Yes. I thought going to the simplest possible thing would be best to illustrate the concept, but you're absolutely right that there is a rich wealth of options here.
Rust handles all four of these cases, in fairly straightforward ways. I also agree that 3 isn't often talked about as much as it should be in the broader programming world. I also have had this hunch that 3 and 4 are connected, given that the stack sometimes feels like an arena for just the function and its children in the call graph, and that it has some connection to the young generation in garbage collectors as well, but this is pretty offtopic so I'll leave it at that :)
Rust doesn't care just about 4 though! Lifetimes handle 3 as well; they ensure that the pointers don't last longer than the arena lives. That's it.
I don't have time to dig into this more, but I do appreciate you elaborating a bit here. It is very helpful to get closer to understanding what it is you're talking about, exactly. I think I see this differently than you, but I don't have a good quick handle on explaining exactly why. Some food for thought though. Thanks.

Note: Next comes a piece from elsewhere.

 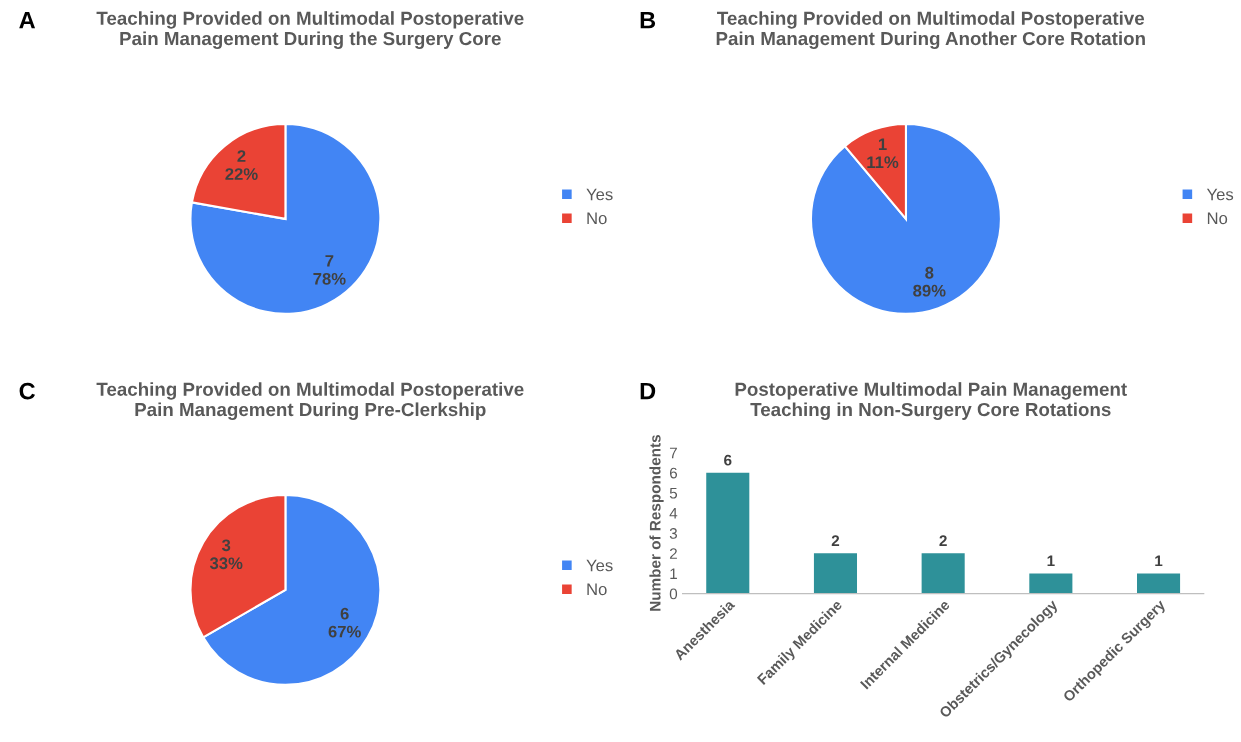 I want to click on y-tick-label: 1, so click(x=674, y=574).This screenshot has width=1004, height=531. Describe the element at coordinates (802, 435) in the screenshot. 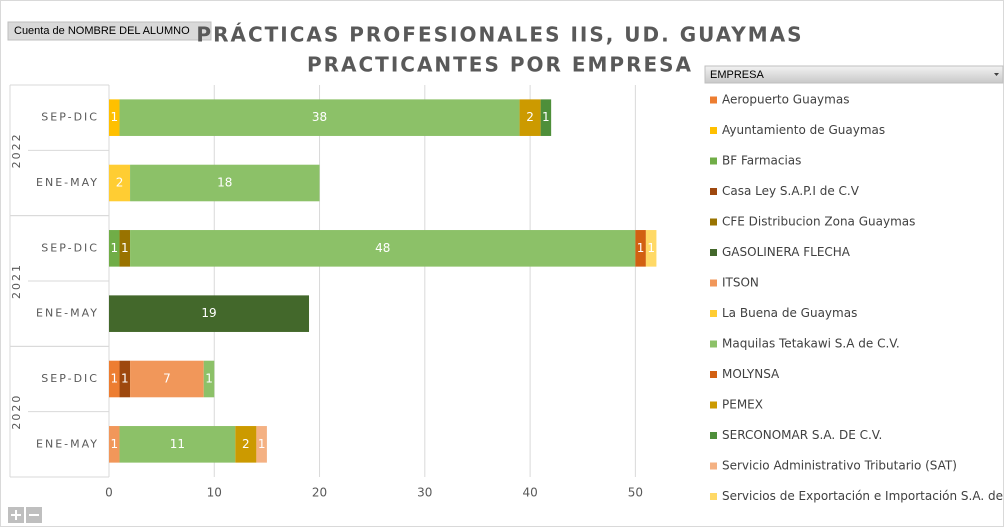

I see `legend-label: SERCONOMAR S.A. DE C.V.` at that location.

(Oh, and it is the one you're thinking of; I forgot that you had commented on that. My point was not to argue that the specifics were good, or that your response was good or bad, just that different strategies for handling memory isn't unusual in Rust world.)

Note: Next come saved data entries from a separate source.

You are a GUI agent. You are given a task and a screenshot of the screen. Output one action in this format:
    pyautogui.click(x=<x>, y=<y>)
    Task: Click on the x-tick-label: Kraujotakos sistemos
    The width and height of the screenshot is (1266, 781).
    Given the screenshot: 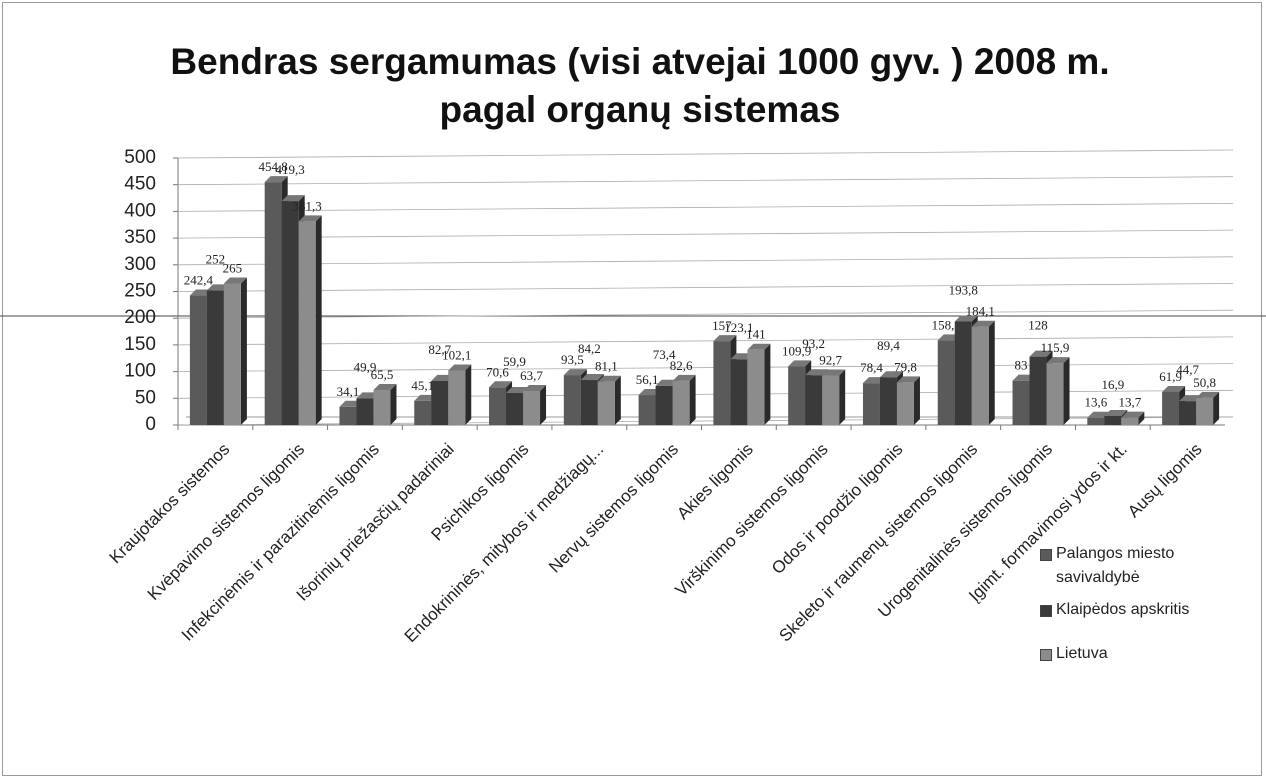 What is the action you would take?
    pyautogui.click(x=170, y=504)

> they ensure that the pointers don't last longer than the arena lives. That's it.
Sure, but my point is, when most things have lifetimes tied to the same arena, this becomes a almost a no-op. Both in the sense of, you are not really checking much (as Ayn Rand said, 'a is 'a), and you're paying a lot in terms of typing stuff into the program, and waiting around for the compiler to be not usefully checking all these things that are the same. Refactoring a program so that most things' lifetimes are the same does not feel to me like it's in the spirit of Rust, because then why have all these complicated systems, but maybe you feel that it is.
There is a bit of a different story when you are heavily using threads, because you want those threads to have allocators that are totally decoupled from each other (because otherwise waiting on the allocator becomes a huge source of inefficiency). So then there are more lifetimes. But here I am not convinced about the Rust story either, because here too I think there are simpler things to do that give you 95% of the benefit and are much lower-friction.
(And I will admit here that "Rust doesn't allow you to X", as I said originally, is not an accurate statement objectively. Attempting to rephrase that objection to be better, I would say, by the time you are doing all this stuff, you are outside the gamut that Rust was designed for, so by doing that program in Rust you are taking a lot of friction, but not getting the benefit given to someone who stays inside that gamut, so, it seems like a bad idea.)
> Refactoring a program so that most things' lifetimes are the same does not feel to me like it's in the spirit of Rust, because then why have all these complicated systems, but maybe you feel that it is.
I think a common sentiment among Rust programmers would instead phrase this as, "the complicated system we designed to find bugs keeps yelling at us when we have lots of crazy lifetimes flying around, so presumably designs that avoid them might be better."
In this sense, even for someone who doesn't feel the borrow checker is worth it in their compiler, this can just be taken as a general justification for designs in any language that have simpler lifetime patterns. If they're easier to prove correct with static analysis, maybe they're easier to keep correct by hand.
Now, there's a good argument to be had about safe and unsafe, how much you need, in what proportion, and in what kinds of programs... but when you say things like "C allows you to do bulk memory operations, Rust does not" and ask about the borrow checker when talking about allocators, to someone who is familiar with Rust's details, it seems like you are misinformed somehow, which makes it really hard to engage constructively with what you're saying.